Enpam: indennità straordinaria per gli iscritti immunodepressi

Previdenza | Redazione DottNet | 15/01/2021 20:51

Destinata ai medici affetti da immunodepressione cha hanno dovuto sospendere la propria attività professionale

L’Enpam sosterrà economicamente i medici titolari di convenzione con il Ssn e affetti da immunodepressione che, a causa dell’emergenza Covid-19, hanno dovuto sospendere la propria attività professionale. La misura di supporto economico, che ha ottenuto il via libera definitivo dei ministeri vigilanti, era stata adottata dal Consiglio di amministrazione della Fondazione lo scorso 23 aprile.

Rafforzamento delle tutele dei superstiti dei medici deceduti per Covid, dunque. I Regolamenti Enpam sinora in vigore, sia per i medici e gli odontoiatri in convenzione, sia per i liberi professionisti, sia per i semplici iscritti alla "Quota A" (come gli ospedalieri) prevedevano, in caso di decesso in attività di servizio, una maggiorazione di 10 anni (ovvero, per gli ultra58enni, del numero di anni – minore di 10 - mancanti al pensionamento di vecchiaia) nel conteggio dei periodi utili per la determinazione della pensione a superstiti.

Con la nuova disposizione, nel caso di decesso a causa del Covid (che dovrà essere documentato in sede di richiesta), questa soglia viene incrementata sino ad un massimo di 20 anni. Per i liberi professionisti con meno di cinque anni di contribuzione, il bonus subisce una rideterminazione proporzionale all’anzianità contributiva effettiva. Per le gestioni con il calcolo contributivo (specialistica accreditata e Quota A), l’aumento viene applicato sul montante, sino ad un massimo di 40 anni di contributi complessivi.

Le nuove norme comportano un sensibile incremento delle pensioni dei superstiti dei medici deceduti per Coronavirus, soprattutto vedovi ma anche orfani fino a 21 anni, elevabili a 26 se studenti. Esse dispongono espressamente che l’applicazione riguarda tutti i casi di decesso verificatisi dopo l’emergenza nazionale del 31 gennaio 2020. Dal momento che già i medici scomparsi in servizio sono diverse decine, molte posizioni dovranno essere ricalcolate dagli Uffici Enpam, per il riconoscimento del nuovo beneficio, con il pagamento dei relativi arretrati dalla data di decorrenza della pensione. Per i nuovi casi, invece, il calcolo verrà effettuato direttamente sulla base delle modifiche introdotte.

Indennità per gli iscritti immunodepressi. Si tratta di un nuovo istituto, applicabile esclusivamente alla medicina convenzionata e accreditata (quindi non utilizzabile per i liberi professionisti), e pensato soprattutto per i soggetti cosiddetti fragili, ai quali, in caso di sospensione precauzionale dell’attività per Covid, viene concessa – per un periodo massimo di 60 giorni – un’indennità che va a compensare l’eventuale pregiudizio economico subìto.

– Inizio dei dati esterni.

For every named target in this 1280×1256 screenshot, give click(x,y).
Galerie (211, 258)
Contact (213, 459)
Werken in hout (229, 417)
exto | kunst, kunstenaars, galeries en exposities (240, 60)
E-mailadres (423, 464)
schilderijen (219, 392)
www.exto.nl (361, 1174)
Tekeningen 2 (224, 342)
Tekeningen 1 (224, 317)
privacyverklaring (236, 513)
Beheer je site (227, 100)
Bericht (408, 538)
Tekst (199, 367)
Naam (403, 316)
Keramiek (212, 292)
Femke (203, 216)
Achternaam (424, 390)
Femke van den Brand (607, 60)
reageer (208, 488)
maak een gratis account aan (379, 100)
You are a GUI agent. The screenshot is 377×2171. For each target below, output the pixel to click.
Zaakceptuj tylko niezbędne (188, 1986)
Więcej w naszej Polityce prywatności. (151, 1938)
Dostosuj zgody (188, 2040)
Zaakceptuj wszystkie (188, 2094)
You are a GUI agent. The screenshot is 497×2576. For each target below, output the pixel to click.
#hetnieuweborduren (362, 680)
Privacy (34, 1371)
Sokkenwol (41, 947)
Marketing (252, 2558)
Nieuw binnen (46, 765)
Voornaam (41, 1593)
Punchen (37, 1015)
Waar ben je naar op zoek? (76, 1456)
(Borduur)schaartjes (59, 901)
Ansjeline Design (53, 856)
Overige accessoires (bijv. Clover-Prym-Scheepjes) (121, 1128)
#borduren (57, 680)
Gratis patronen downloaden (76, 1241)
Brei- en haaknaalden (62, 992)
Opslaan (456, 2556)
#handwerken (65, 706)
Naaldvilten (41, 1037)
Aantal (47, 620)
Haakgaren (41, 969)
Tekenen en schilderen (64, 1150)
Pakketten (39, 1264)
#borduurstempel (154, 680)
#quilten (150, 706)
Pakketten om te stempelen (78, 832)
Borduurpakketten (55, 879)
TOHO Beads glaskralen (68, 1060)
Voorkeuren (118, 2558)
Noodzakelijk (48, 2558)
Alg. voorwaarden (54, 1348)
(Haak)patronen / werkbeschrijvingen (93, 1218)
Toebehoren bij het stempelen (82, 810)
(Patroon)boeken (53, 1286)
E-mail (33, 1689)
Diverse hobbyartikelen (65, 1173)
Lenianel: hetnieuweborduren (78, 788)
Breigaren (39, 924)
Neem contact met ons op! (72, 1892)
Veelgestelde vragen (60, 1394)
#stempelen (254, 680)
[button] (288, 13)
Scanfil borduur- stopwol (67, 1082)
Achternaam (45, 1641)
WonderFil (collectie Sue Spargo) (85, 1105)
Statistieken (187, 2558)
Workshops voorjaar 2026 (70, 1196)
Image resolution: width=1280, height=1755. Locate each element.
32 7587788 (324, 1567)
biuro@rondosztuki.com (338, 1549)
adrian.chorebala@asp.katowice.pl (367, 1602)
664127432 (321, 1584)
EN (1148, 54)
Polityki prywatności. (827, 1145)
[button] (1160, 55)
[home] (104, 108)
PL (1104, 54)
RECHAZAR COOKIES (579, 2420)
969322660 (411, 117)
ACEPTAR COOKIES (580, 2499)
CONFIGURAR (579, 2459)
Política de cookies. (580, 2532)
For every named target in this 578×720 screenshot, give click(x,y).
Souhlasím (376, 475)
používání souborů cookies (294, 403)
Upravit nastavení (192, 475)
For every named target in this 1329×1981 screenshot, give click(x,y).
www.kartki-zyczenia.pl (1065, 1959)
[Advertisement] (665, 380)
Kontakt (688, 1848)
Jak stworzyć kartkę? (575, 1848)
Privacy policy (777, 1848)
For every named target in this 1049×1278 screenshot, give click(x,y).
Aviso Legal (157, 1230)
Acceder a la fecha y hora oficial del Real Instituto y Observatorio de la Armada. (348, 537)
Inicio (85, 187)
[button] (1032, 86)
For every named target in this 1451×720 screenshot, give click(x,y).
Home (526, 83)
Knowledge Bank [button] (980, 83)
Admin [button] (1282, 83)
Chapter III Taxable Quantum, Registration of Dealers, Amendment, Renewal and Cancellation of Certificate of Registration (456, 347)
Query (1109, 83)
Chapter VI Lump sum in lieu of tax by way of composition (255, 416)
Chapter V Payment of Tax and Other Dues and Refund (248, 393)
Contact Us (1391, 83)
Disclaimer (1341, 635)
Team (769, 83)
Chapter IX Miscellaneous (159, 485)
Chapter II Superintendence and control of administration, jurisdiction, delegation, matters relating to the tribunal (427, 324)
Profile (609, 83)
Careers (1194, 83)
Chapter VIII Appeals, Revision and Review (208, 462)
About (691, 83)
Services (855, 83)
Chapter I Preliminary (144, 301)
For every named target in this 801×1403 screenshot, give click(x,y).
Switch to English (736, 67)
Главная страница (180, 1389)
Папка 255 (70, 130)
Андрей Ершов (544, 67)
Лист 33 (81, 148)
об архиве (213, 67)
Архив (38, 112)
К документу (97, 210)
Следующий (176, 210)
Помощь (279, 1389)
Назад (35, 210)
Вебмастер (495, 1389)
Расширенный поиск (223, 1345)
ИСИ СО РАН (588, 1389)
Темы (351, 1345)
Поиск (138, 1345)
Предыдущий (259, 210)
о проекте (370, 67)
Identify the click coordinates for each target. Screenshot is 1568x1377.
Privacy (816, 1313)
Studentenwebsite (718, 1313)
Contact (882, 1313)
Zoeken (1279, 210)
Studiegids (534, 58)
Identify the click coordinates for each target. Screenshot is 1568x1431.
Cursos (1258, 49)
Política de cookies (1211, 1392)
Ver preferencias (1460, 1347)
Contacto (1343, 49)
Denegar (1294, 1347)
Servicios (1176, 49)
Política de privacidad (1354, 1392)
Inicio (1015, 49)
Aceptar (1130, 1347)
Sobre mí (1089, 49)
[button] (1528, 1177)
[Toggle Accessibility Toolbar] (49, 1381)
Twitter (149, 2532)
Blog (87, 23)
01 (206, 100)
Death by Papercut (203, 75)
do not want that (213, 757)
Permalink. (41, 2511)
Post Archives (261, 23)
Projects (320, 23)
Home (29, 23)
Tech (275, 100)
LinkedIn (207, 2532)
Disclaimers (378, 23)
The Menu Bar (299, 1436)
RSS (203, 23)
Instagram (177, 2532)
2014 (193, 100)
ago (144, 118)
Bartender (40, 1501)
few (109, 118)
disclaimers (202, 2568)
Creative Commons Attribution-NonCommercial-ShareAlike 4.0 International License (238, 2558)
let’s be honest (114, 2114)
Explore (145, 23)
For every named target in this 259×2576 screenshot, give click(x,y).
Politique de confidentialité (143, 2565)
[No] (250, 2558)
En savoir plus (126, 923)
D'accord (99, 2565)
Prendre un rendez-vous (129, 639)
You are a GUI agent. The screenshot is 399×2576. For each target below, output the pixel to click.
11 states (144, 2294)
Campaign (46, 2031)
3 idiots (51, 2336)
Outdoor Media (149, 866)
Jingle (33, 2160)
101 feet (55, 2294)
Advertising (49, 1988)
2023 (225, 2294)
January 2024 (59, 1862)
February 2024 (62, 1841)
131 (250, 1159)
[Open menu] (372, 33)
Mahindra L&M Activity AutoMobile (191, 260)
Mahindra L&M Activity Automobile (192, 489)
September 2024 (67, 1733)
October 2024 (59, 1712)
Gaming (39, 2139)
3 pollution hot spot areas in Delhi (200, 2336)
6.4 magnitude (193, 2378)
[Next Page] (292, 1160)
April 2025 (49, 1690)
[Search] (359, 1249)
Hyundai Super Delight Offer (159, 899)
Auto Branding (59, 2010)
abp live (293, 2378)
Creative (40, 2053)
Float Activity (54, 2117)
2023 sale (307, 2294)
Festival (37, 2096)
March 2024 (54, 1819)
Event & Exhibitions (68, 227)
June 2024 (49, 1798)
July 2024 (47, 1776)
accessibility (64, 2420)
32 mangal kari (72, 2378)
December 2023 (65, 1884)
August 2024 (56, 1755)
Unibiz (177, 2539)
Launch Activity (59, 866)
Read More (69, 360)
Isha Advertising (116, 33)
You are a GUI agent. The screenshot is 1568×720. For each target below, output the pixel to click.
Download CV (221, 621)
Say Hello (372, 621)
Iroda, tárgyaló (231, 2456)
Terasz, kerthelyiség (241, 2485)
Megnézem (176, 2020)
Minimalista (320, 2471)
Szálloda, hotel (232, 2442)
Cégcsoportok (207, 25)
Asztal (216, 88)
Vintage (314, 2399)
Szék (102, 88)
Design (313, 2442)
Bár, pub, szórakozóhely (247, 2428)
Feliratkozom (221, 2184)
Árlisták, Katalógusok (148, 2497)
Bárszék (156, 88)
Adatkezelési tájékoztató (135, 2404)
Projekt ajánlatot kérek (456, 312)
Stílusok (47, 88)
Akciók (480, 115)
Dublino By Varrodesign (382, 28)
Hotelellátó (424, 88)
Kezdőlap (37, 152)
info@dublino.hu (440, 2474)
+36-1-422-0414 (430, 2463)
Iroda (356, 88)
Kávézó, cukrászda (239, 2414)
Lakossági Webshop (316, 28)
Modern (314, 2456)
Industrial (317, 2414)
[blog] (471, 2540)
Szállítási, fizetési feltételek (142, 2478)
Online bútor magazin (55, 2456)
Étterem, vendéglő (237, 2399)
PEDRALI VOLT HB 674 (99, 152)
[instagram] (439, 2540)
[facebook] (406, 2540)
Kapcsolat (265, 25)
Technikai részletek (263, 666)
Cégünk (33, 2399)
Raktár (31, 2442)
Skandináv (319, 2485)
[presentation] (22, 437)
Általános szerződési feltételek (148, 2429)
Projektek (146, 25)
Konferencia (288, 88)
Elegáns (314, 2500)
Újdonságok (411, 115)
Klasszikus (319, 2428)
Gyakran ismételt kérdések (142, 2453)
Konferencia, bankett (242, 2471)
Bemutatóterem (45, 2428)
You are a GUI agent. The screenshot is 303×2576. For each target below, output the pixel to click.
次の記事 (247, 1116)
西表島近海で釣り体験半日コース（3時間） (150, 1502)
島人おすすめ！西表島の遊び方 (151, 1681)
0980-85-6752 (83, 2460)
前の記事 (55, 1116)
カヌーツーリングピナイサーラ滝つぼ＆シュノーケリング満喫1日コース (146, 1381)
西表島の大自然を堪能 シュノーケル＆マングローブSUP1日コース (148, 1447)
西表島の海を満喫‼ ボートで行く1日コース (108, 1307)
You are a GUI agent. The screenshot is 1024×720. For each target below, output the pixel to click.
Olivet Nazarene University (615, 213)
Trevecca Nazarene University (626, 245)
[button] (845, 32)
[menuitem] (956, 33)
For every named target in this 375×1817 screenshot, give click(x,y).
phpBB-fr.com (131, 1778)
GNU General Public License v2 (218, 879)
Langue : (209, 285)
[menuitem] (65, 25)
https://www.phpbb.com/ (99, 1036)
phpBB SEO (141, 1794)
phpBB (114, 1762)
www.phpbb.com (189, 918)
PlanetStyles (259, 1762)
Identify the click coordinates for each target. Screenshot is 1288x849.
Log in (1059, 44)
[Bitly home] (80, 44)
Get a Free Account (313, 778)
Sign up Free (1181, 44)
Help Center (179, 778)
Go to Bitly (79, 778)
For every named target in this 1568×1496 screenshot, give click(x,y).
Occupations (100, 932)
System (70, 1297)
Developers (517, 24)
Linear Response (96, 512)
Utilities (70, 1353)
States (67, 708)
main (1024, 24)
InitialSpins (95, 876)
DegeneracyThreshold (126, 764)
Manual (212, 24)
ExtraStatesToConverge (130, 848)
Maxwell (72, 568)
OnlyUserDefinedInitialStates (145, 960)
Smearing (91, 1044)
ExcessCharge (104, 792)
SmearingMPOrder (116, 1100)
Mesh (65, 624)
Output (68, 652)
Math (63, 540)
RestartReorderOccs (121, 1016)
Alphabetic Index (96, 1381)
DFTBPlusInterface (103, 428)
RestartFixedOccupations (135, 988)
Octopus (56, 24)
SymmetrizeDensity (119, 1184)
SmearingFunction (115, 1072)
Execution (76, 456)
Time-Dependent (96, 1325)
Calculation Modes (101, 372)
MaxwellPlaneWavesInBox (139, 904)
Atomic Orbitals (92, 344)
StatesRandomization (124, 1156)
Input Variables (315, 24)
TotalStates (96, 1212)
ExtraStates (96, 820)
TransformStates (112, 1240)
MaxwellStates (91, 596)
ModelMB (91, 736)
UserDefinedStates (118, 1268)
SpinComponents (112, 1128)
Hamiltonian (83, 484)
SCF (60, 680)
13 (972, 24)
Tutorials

In dettaglio, nell’ambito dello stato di emergenza nazionale relativo al rischio sanitario da COVID-19, ai fini della delibera in esame, si intende "iscritto affetto da immunodepressione" il medico e/o odontoiatra in possesso di certificazione rilasciata dai competenti organi medico legali, attestante una condizione di rischio derivante da immunodepressione o da esiti da patologie oncologiche o dallo svolgimento di relative terapie salvavita, ai sensi dell'articolo 3, comma 1 della famosa legge 104/1992.

In pratica, non essendo questa indennità sovrapponibile né a quella di malattia, né a quella di maternità, essa appare utile a ristorare solo i soggetti che superano il periodo di copertura ordinario dell’indennità di malattia (generalmente 24 mesi), ovvero il primo mese di astensione dei pediatri (che non godono di una specifica assicurazione), ovvero infine i neoconvenzionati, per i quali, in assenza di un reddito da prendere a base di calcolo, è prevista un’indennità giornaliera di € 33,50. L’Ente fornirà a breve gli aggiornamenti della modulistica e le specifiche istruzioni per poter accedere ai nuovi benefici.

“Siamo soddisfatti che i ministeri vigilanti abbiano compreso il valore di una misura di sostegno specifica per una categoria di soggetti come gli immunodepressi, troppo spesso dimenticata e tuttavia anch’essa danneggiata dalla pandemia – ha commentato il presidente dell’Enpam Alberto Oliveti – . Anche a loro l’Enpam potrà dunque garantire un sostegno economico straordinario in una fase quanto mai delicata”. La misura riguarda i medici e gli odontoiatri in condizione di immunodepressione, con patologie oncologiche o sottoposti a terapie salvavita, che contribuiscono al Fondo Enpam della medicina convenzionata e accreditata. Gli oneri sono infatti a carico di questo.